Another way to think about this is just say you have an image, that you have dogs and cats. What this is saying is we don’t care what the exact image is of a dog, there’s just generally a flipping rate probability that a dog image is mislabeled as a cat image. The notion this captures is that there’s definitely a clearer difference between the probability of a keyboard being flipped to a typewriter than there is a keyboard being flipped to a banana or the wind or a tree.

These are definitely very different numbers and so we’ll estimate all of these. If you have K classes, this would give you a K by K matrix and that’s what you want to estimate. So that’s the thing on the right, and this is the full joint distribution of label noise.

This is how we find errors. If you have this thing, you’ve pretty much solved your problem. So let me just be clear. This point zero eight down here is saying that if you have a hundred examples in your data set, this would mean that eight of your cow-labeled images actually should have been labeled “dog.”

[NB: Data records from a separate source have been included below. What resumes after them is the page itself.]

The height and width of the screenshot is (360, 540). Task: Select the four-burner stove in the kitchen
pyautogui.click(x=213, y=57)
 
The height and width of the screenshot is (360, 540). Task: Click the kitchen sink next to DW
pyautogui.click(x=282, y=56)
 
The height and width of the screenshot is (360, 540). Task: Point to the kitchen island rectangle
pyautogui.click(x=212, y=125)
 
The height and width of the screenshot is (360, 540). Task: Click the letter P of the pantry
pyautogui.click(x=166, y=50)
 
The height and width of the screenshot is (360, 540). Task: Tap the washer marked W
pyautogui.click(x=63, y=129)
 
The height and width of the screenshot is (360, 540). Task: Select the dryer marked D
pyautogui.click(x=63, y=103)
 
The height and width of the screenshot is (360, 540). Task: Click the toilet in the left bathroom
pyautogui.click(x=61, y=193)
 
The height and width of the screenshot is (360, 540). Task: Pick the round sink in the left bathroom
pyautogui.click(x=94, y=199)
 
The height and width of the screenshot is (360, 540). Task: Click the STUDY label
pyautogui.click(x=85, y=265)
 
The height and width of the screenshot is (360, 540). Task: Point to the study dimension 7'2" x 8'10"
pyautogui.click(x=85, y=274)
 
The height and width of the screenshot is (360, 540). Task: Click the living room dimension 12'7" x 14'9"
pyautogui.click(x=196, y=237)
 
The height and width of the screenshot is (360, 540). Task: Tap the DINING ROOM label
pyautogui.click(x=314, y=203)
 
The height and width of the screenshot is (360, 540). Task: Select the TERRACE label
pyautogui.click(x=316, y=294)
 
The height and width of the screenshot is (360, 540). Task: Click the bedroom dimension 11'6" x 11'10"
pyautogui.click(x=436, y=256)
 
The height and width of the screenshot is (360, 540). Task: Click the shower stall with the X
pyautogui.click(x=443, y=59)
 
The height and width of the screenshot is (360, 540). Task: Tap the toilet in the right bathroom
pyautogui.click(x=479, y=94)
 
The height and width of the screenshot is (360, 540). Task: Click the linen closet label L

And it would say, for example here, that you have 20 cow-labeled images that are correctly labeled cow. So this fully specifies, or you can say fully characterizes, label noise in a data set. That’s what we want to estimate. We use this method, these are the results on those 10 data sets, by the way.

You can see percentage errors are much higher in QuickDraw, for example, than MNIST, which would have had very few errors, but the errors that were in there were surprising. And some of these have more or fewer errors and the amount of error definitely impacts the benchmarks.

I’ll show you briefly how. We ask this question: Okay, there are a lot of label errors and test sets, but what is the implication for us as a field and as a society, as a bunch of practitioners who are trying to benchmark and understand machine learning models? Because when a new model comes out, we’re going to benchmark it on these data sets.

Can we actually trust that it’s better than the other ones, given that there’s all this noise? And so we looked into that. This is a paper that was nominated for best paper at NeurIPS last year in the Date Sec Datasets and Benchmarks track and I encourage you to check it out if you’re interested.

This is where we looked at all the label errors in the top 10 most commonly cited datasets. And here’s the key idea. 

On the left, you have some trained model that has 100 percent test accuracy, but your test set has noisy labels. So these things that are circled red—red is the true label, but you don’t know that—you don’t get that right. You have a test set that has errors in it. Instead, this thing looks like green, this thing looks like blue, cause that’s what it’s labeled. So as far as you know, your test accuracy is 100 percent. Now, in the real world, the true label of that is red. So the real-world test accuracy is 67 percent. 

Now, imagine that this is a self-driving car. The difference now is the car drives off the cliff 0 percent of the time, or it drives off the cliff 33 percent of the time. You can see how this can be a pretty serious issue if we don’t have the real-world test performance calibrated to what we observe when we’re doing our research papers or doing our benchmarks. And that’s the thing that we want to solve. 

So, a key takeaway is that you need a corrected test set, or you’re going to have this difference between real-world performance and what you’re measuring. 

We wanted to know if practitioners are unknowingly benchmarking ML using erroneous test sets. The answer is yes. It turned out—which was a very surprising result that you can see more in the paper—that with just a six percent increase in noise prevalence in datasets like ImageNet and CFAR, you would have something like RESNET 50 actually underperforming RESNET 18. But in the benchmarks, it will look like RESNET 50 is outperforming RESNET 18. Actually what’s happening is it’s overfitting to the noise. 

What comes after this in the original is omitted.